# Exercise details:
Swap "computer-use agent" for "screen-control agent" wherever it appears in the rows below, and give all the rows back with nothing else changed.

++++ Dataset rows

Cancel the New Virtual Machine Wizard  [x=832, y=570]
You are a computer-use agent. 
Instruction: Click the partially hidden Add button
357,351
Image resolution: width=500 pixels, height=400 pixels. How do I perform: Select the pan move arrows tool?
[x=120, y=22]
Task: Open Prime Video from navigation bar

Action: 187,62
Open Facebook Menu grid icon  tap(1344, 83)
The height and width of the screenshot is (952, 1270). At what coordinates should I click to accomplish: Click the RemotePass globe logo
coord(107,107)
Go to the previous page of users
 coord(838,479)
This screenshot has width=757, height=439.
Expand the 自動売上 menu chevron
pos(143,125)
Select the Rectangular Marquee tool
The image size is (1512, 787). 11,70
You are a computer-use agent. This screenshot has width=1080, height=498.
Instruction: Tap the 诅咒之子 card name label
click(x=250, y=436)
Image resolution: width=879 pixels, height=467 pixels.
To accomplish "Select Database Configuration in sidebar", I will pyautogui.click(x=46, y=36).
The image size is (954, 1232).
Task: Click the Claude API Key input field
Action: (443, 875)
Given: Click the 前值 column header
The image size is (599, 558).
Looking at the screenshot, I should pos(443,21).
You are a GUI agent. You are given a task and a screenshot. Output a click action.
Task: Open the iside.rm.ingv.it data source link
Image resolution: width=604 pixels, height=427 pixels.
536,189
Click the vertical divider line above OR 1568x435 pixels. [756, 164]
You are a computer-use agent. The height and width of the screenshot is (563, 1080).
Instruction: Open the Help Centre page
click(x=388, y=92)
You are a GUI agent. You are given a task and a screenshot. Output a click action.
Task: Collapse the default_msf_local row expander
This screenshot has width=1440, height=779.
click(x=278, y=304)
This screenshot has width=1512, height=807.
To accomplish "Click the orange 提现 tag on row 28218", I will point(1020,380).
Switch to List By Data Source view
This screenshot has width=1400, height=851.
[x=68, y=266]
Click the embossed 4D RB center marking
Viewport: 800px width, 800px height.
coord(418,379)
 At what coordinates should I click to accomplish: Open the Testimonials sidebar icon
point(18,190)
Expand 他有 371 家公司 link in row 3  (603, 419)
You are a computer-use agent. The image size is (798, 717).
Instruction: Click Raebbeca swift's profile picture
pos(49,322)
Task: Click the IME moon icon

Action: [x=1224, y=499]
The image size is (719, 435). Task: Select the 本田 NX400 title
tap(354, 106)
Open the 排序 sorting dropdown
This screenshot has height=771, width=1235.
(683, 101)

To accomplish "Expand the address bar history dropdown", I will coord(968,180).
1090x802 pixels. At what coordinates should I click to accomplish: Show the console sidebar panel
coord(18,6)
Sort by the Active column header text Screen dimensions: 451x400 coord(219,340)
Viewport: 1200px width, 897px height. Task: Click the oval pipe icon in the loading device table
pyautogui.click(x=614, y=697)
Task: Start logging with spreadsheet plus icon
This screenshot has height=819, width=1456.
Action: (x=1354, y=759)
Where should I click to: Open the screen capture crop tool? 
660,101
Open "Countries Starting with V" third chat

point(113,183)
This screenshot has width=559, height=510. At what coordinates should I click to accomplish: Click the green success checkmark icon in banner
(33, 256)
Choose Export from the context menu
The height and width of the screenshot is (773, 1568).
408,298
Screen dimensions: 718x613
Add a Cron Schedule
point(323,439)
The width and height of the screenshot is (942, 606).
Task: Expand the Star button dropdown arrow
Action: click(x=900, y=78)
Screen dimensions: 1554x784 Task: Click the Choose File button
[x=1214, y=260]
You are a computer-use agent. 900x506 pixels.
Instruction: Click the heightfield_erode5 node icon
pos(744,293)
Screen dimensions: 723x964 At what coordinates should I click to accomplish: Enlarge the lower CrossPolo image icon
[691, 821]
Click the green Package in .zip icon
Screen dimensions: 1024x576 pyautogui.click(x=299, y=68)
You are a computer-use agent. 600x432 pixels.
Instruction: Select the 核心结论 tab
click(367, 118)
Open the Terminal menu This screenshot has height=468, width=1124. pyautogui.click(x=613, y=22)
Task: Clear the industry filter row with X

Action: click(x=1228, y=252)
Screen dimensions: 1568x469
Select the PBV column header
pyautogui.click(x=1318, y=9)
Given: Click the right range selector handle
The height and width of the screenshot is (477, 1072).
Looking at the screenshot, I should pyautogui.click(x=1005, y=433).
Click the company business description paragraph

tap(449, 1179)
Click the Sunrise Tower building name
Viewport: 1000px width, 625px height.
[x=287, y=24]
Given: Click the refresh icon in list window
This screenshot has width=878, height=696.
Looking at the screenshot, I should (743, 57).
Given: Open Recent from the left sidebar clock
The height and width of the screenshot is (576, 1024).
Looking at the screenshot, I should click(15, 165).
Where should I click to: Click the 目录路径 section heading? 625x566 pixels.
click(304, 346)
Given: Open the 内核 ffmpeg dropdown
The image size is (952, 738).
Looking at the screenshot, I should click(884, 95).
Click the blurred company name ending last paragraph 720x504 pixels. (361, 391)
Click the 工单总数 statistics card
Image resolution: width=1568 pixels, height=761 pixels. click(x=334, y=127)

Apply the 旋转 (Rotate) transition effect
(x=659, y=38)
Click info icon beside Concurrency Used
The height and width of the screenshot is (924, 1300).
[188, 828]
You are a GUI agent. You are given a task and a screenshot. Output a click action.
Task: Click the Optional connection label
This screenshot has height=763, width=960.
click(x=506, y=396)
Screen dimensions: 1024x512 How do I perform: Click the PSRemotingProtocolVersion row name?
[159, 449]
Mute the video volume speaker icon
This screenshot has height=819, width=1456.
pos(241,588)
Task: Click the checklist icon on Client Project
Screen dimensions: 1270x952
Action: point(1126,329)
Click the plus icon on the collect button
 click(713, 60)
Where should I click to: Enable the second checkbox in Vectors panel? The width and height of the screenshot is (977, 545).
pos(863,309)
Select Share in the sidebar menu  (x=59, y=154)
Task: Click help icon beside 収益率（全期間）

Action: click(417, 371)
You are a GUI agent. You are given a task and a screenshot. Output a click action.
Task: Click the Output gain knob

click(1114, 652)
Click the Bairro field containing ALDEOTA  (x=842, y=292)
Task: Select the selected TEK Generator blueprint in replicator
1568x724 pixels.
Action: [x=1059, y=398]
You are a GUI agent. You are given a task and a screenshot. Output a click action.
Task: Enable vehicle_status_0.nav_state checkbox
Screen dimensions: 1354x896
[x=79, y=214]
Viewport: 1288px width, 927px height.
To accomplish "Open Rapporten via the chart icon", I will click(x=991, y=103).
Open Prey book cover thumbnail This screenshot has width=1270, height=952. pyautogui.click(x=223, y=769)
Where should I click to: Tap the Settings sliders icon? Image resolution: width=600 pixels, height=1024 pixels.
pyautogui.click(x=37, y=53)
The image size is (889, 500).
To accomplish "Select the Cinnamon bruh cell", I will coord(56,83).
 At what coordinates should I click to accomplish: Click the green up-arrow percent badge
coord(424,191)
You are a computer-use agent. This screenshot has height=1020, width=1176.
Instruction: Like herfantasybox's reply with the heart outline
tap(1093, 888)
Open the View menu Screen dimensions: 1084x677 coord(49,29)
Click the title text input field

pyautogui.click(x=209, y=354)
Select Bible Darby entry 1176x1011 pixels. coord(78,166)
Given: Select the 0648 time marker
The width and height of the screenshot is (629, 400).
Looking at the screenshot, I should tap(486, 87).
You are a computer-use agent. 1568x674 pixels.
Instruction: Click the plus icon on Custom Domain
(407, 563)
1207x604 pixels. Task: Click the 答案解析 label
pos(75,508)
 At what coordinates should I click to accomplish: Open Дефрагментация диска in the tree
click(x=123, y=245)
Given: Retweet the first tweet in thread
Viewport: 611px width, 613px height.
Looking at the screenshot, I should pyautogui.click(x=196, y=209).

++++++++

# Result for this task:
Cancel the New Virtual Machine Wizard  [x=832, y=570]
You are a screen-control agent. 
Instruction: Click the partially hidden Add button
357,351
Image resolution: width=500 pixels, height=400 pixels. How do I perform: Select the pan move arrows tool?
[x=120, y=22]
Task: Open Prime Video from navigation bar

Action: 187,62
Open Facebook Menu grid icon  tap(1344, 83)
The height and width of the screenshot is (952, 1270). At what coordinates should I click to accomplish: Click the RemotePass globe logo
coord(107,107)
Go to the previous page of users
 coord(838,479)
This screenshot has width=757, height=439.
Expand the 自動売上 menu chevron
pos(143,125)
Select the Rectangular Marquee tool
The image size is (1512, 787). 11,70
You are a screen-control agent. This screenshot has width=1080, height=498.
Instruction: Tap the 诅咒之子 card name label
click(x=250, y=436)
Image resolution: width=879 pixels, height=467 pixels.
To accomplish "Select Database Configuration in sidebar", I will pyautogui.click(x=46, y=36).
The image size is (954, 1232).
Task: Click the Claude API Key input field
Action: (443, 875)
Given: Click the 前值 column header
The image size is (599, 558).
Looking at the screenshot, I should pos(443,21).
You are a GUI agent. You are given a task and a screenshot. Output a click action.
Task: Open the iside.rm.ingv.it data source link
Image resolution: width=604 pixels, height=427 pixels.
536,189
Click the vertical divider line above OR 1568x435 pixels. [756, 164]
You are a screen-control agent. The height and width of the screenshot is (563, 1080).
Instruction: Open the Help Centre page
click(x=388, y=92)
You are a GUI agent. You are given a task and a screenshot. Output a click action.
Task: Collapse the default_msf_local row expander
This screenshot has width=1440, height=779.
click(x=278, y=304)
This screenshot has width=1512, height=807.
To accomplish "Click the orange 提现 tag on row 28218", I will point(1020,380).
Switch to List By Data Source view
This screenshot has width=1400, height=851.
[x=68, y=266]
Click the embossed 4D RB center marking
Viewport: 800px width, 800px height.
coord(418,379)
 At what coordinates should I click to accomplish: Open the Testimonials sidebar icon
point(18,190)
Expand 他有 371 家公司 link in row 3  (603, 419)
You are a screen-control agent. The image size is (798, 717).
Instruction: Click Raebbeca swift's profile picture
pos(49,322)
Task: Click the IME moon icon

Action: [x=1224, y=499]
The image size is (719, 435). Task: Select the 本田 NX400 title
tap(354, 106)
Open the 排序 sorting dropdown
This screenshot has height=771, width=1235.
(683, 101)

To accomplish "Expand the address bar history dropdown", I will coord(968,180).
1090x802 pixels. At what coordinates should I click to accomplish: Show the console sidebar panel
coord(18,6)
Sort by the Active column header text Screen dimensions: 451x400 coord(219,340)
Viewport: 1200px width, 897px height. Task: Click the oval pipe icon in the loading device table
pyautogui.click(x=614, y=697)
Task: Start logging with spreadsheet plus icon
This screenshot has height=819, width=1456.
Action: (x=1354, y=759)
Where should I click to: Open the screen capture crop tool? 
660,101
Open "Countries Starting with V" third chat

point(113,183)
This screenshot has width=559, height=510. At what coordinates should I click to accomplish: Click the green success checkmark icon in banner
(33, 256)
Choose Export from the context menu
The height and width of the screenshot is (773, 1568).
408,298
Screen dimensions: 718x613
Add a Cron Schedule
point(323,439)
The width and height of the screenshot is (942, 606).
Task: Expand the Star button dropdown arrow
Action: click(x=900, y=78)
Screen dimensions: 1554x784 Task: Click the Choose File button
[x=1214, y=260]
You are a screen-control agent. 900x506 pixels.
Instruction: Click the heightfield_erode5 node icon
pos(744,293)
Screen dimensions: 723x964 At what coordinates should I click to accomplish: Enlarge the lower CrossPolo image icon
[691, 821]
Click the green Package in .zip icon
Screen dimensions: 1024x576 pyautogui.click(x=299, y=68)
You are a screen-control agent. 600x432 pixels.
Instruction: Select the 核心结论 tab
click(367, 118)
Open the Terminal menu This screenshot has height=468, width=1124. pyautogui.click(x=613, y=22)
Task: Clear the industry filter row with X

Action: click(x=1228, y=252)
Screen dimensions: 1568x469
Select the PBV column header
pyautogui.click(x=1318, y=9)
Given: Click the right range selector handle
The height and width of the screenshot is (477, 1072).
Looking at the screenshot, I should pyautogui.click(x=1005, y=433).
Click the company business description paragraph

tap(449, 1179)
Click the Sunrise Tower building name
Viewport: 1000px width, 625px height.
[x=287, y=24]
Given: Click the refresh icon in list window
This screenshot has width=878, height=696.
Looking at the screenshot, I should (743, 57).
Given: Open Recent from the left sidebar clock
The height and width of the screenshot is (576, 1024).
Looking at the screenshot, I should click(15, 165).
Where should I click to: Click the 目录路径 section heading? 625x566 pixels.
click(304, 346)
Given: Open the 内核 ffmpeg dropdown
The image size is (952, 738).
Looking at the screenshot, I should click(884, 95).
Click the blurred company name ending last paragraph 720x504 pixels. (361, 391)
Click the 工单总数 statistics card
Image resolution: width=1568 pixels, height=761 pixels. click(x=334, y=127)

Apply the 旋转 (Rotate) transition effect
(x=659, y=38)
Click info icon beside Concurrency Used
The height and width of the screenshot is (924, 1300).
[188, 828]
You are a GUI agent. You are given a task and a screenshot. Output a click action.
Task: Click the Optional connection label
This screenshot has height=763, width=960.
click(x=506, y=396)
Screen dimensions: 1024x512 How do I perform: Click the PSRemotingProtocolVersion row name?
[159, 449]
Mute the video volume speaker icon
This screenshot has height=819, width=1456.
pos(241,588)
Task: Click the checklist icon on Client Project
Screen dimensions: 1270x952
Action: point(1126,329)
Click the plus icon on the collect button
 click(713, 60)
Where should I click to: Enable the second checkbox in Vectors panel? The width and height of the screenshot is (977, 545).
pos(863,309)
Select Share in the sidebar menu  (x=59, y=154)
Task: Click help icon beside 収益率（全期間）

Action: click(417, 371)
You are a GUI agent. You are given a task and a screenshot. Output a click action.
Task: Click the Output gain knob

click(1114, 652)
Click the Bairro field containing ALDEOTA  (x=842, y=292)
Task: Select the selected TEK Generator blueprint in replicator
1568x724 pixels.
Action: [x=1059, y=398]
You are a GUI agent. You are given a task and a screenshot. Output a click action.
Task: Enable vehicle_status_0.nav_state checkbox
Screen dimensions: 1354x896
[x=79, y=214]
Viewport: 1288px width, 927px height.
To accomplish "Open Rapporten via the chart icon", I will click(x=991, y=103).
Open Prey book cover thumbnail This screenshot has width=1270, height=952. pyautogui.click(x=223, y=769)
Where should I click to: Tap the Settings sliders icon? Image resolution: width=600 pixels, height=1024 pixels.
pyautogui.click(x=37, y=53)
The image size is (889, 500).
To accomplish "Select the Cinnamon bruh cell", I will coord(56,83).
 At what coordinates should I click to accomplish: Click the green up-arrow percent badge
coord(424,191)
You are a screen-control agent. This screenshot has height=1020, width=1176.
Instruction: Like herfantasybox's reply with the heart outline
tap(1093, 888)
Open the View menu Screen dimensions: 1084x677 coord(49,29)
Click the title text input field

pyautogui.click(x=209, y=354)
Select Bible Darby entry 1176x1011 pixels. coord(78,166)
Given: Select the 0648 time marker
The width and height of the screenshot is (629, 400).
Looking at the screenshot, I should tap(486, 87).
You are a screen-control agent. 1568x674 pixels.
Instruction: Click the plus icon on Custom Domain
(407, 563)
1207x604 pixels. Task: Click the 答案解析 label
pos(75,508)
 At what coordinates should I click to accomplish: Open Дефрагментация диска in the tree
click(x=123, y=245)
Given: Retweet the first tweet in thread
Viewport: 611px width, 613px height.
Looking at the screenshot, I should pyautogui.click(x=196, y=209).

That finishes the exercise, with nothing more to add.